Stay tuned to read more about these projects as they develop!
1. [ Issues in Science and Technology Librarianship http://www.istl.org/12-fall/internet.html ]
2. [Convention on Biological Diversity http://www.cbd.int/convention/articles/?a=cbd-02]
3. [Collection Development Policy http://biodivlib.wikispaces.com/Collection+Development+Policy ]
4. [See Katie’s previous post about using transcription tools for handwritten documents!
5. [A large part of biodiversity information is datasets which fall outside of BHL collecting scope which focuses on literature.]
6. [For reference, BHL currently (as of 2/22/17) has 51,362,213 pages online–check the counter at the bottom right page of BHL portal for updated stats!]
7. [For further info on turning TL-2 into a database (like BPH online) ]
8. [BPH online estimates 34,000 titles, this increase can be due both to new journals being indexed in the past 6 years since this estimate and degree of error in the BHL estimate. But hey, they got pretty close!
9. [According to A.D. Chapman’s Numbers of Living Species in Australia and the World. 2nd edn (2009.]
10. [BHL uses Global Names Architecture’s Global Names Recognition and Discovery (GNRD), a taxonomic name recognition algorithm, to search through all of the texts digitized in BHL and extract the scientific names]

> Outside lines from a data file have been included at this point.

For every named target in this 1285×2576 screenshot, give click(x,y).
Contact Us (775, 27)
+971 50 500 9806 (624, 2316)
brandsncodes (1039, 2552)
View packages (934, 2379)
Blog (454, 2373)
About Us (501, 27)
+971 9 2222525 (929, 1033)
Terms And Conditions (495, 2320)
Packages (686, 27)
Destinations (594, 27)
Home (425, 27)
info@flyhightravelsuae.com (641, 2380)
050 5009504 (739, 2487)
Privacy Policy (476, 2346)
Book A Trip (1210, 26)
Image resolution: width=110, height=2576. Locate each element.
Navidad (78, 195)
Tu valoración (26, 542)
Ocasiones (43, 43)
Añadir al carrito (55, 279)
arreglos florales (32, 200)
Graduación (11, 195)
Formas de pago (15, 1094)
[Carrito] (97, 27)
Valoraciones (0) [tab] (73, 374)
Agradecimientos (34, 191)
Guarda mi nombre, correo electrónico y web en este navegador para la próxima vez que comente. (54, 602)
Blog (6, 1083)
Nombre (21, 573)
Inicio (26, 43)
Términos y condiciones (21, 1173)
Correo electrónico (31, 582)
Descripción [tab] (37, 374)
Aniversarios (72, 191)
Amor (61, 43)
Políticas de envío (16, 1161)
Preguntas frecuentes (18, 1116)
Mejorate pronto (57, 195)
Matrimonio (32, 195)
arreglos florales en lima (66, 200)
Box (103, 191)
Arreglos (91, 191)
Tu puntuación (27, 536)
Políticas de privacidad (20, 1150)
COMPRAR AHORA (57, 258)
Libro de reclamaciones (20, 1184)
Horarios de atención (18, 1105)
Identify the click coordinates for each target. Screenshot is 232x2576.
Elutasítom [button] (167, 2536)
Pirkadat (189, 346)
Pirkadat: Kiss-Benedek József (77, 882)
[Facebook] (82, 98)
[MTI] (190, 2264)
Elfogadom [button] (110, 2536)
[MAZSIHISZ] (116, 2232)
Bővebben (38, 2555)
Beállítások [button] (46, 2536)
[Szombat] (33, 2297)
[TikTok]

Alicia Esquivel is the National Digital Stewardship Resident at the Chicago Botanic Garden, working on "Foundations to Actions: Extending Innovations in Digital Libraries in Partnership with NDSR Learners", an IMLS grant awarded to the Ernst Mayr LIbrary of the MCZ with partner libraries at the Chicago Botanic Garden, Smithsonian Institution, Missouri Botanic Garden and Natural History Museum of LA County.